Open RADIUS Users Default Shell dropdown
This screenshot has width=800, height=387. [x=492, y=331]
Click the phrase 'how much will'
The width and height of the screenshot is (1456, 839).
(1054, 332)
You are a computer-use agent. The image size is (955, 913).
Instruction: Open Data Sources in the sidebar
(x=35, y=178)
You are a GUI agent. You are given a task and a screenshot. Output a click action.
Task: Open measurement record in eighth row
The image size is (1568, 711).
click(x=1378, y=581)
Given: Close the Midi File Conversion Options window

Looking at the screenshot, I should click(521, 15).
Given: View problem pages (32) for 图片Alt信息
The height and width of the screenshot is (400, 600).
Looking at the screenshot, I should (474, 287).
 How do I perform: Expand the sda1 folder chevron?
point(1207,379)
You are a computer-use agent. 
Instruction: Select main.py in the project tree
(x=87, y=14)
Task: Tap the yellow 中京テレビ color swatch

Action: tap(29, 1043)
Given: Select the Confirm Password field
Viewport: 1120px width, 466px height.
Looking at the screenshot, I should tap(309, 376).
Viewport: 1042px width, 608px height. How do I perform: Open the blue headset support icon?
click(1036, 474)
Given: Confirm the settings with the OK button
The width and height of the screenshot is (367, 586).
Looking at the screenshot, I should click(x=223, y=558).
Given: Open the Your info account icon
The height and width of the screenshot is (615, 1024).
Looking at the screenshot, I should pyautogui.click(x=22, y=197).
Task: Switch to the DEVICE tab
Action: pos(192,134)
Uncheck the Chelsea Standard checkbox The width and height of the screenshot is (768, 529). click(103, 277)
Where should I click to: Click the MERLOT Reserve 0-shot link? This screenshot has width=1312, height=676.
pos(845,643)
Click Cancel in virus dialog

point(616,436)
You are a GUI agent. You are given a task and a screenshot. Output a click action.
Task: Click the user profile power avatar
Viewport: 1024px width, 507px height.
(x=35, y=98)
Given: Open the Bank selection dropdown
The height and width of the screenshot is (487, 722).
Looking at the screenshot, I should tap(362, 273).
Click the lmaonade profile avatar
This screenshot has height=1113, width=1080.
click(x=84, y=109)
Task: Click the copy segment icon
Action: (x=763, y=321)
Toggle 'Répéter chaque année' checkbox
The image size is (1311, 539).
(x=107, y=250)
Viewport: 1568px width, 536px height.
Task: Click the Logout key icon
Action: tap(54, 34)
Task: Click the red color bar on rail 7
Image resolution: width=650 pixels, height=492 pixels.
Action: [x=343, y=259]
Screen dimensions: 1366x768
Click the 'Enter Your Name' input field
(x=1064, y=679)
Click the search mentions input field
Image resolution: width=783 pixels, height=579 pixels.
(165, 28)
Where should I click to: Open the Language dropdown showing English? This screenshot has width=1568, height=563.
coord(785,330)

..............................

Your answer must be the line holding "Image resolution: width=783" and every later line of the entries above, written out exactly, and nothing else.

Image resolution: width=783 pixels, height=579 pixels.
(165, 28)
Where should I click to: Open the Language dropdown showing English? This screenshot has width=1568, height=563.
coord(785,330)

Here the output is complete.